Page extract
Chicago Sun-Times

Report warns 1 million kids likely to go uncounted in 2020 Census

- BY MAUDLYNE IHEJIRIKA, STAFF REPORTER mihejirika@suntimes.com | @maudlynei

More than 1 million of the nation’s most vulnerable children — including 150,000 under the age of 5 in Illinois — are at risk of being undercount­ed in the 2020 Census, according to a national report released this week.

The Annie E. Casey Foundation’s 2018 KIDS COUNT Data Book, an annual study of child well-being, warned of dire consequenc­es to states in federal funding for critical programs, unless efforts are stepped up to count the youth — who are among about 4.5 million young children living in neighborho­ods at risk of undercount­ing.

“Much of our efforts to improve the lives of Illinois children could be undermined,” said Tasha Green Cruzat, president of Voices for Illinois Children, which urged the Illinois Legislatur­e, Cook County Board and City Council to fully fund outreach efforts.

Tasks and exercises
**a.** Answer each question from the Census article, one answer per line, marked (i), (ii), (iii):
(i) How many Illinois children under age 5 are at risk of being undercounted?
(ii) Which foundation issued the report?
(iii) Who is president of Voices for Illinois Children?
**b.** For each statement, say yes or no on whether it agrees with the Census article, and quote the words that decide it:
(i) Fewer than 1 million children nationwide are at risk of being undercounted.
(ii) The KIDS COUNT Data Book is published every year.
(iii) Voices for Illinois Children urged only the City Council to fund outreach.

Information provided

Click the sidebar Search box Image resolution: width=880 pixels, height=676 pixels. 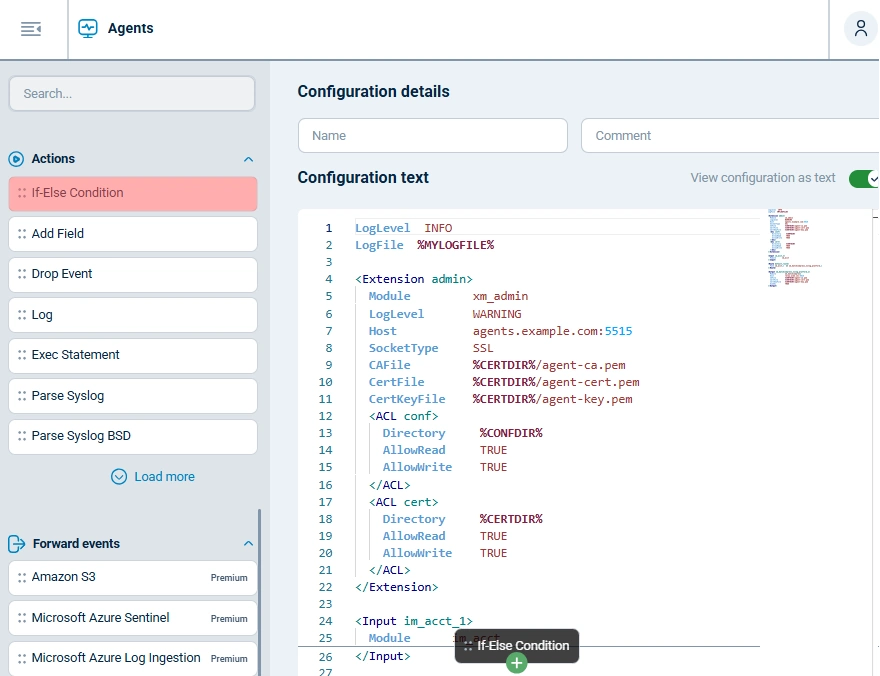(130, 93)
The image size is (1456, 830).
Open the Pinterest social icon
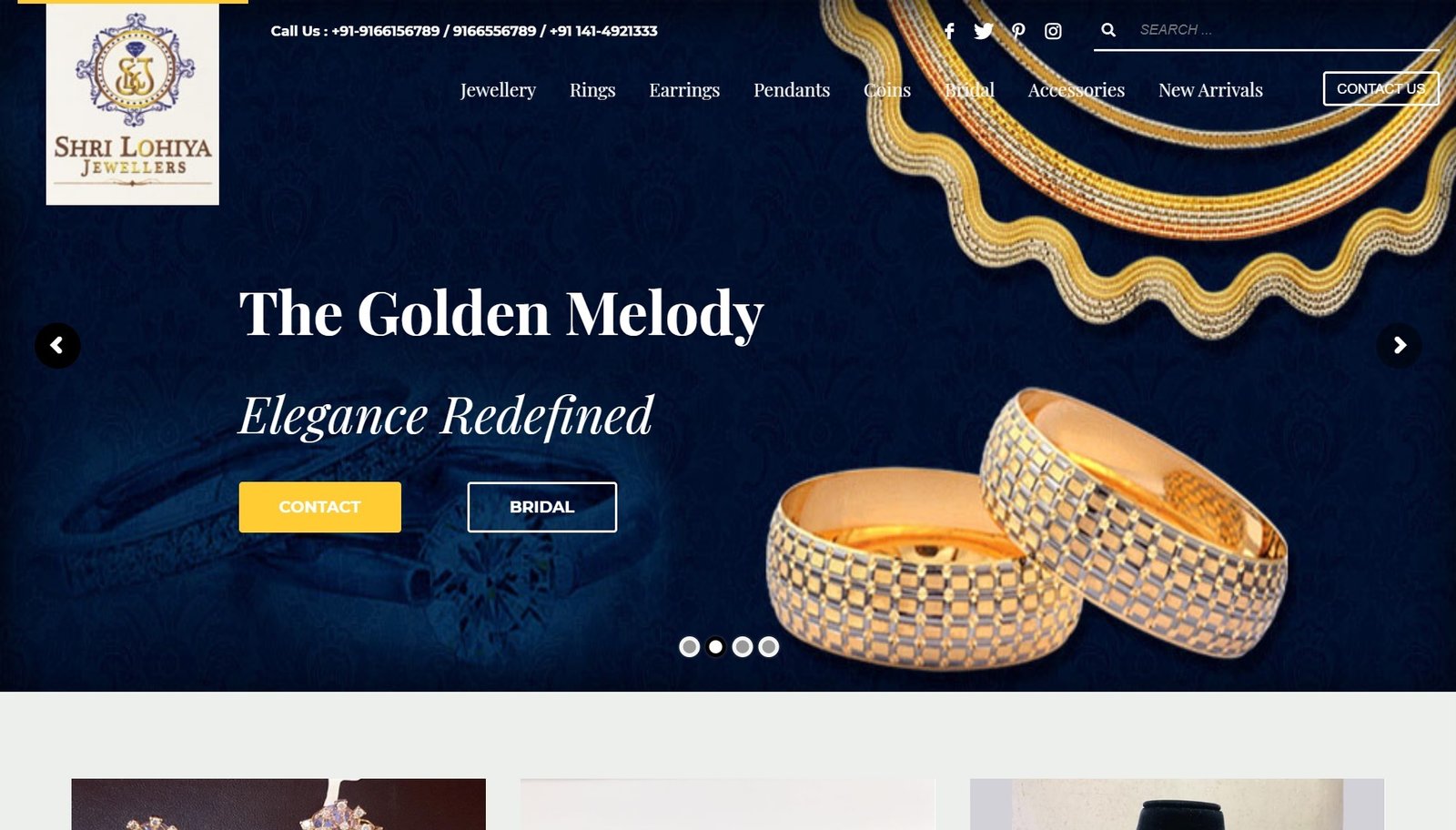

Exercise solutions
**a.**
(i) 150,000
(ii) The Annie E. Casey Foundation
(iii) Tasha Green Cruzat

**b.**
(i) No: "More than 1 million of the nation’s most vulnerable children"
(ii) Yes: "an annual study of child well-being"
(iii) No: "Cook County Board and City Council to fully fund outreach efforts"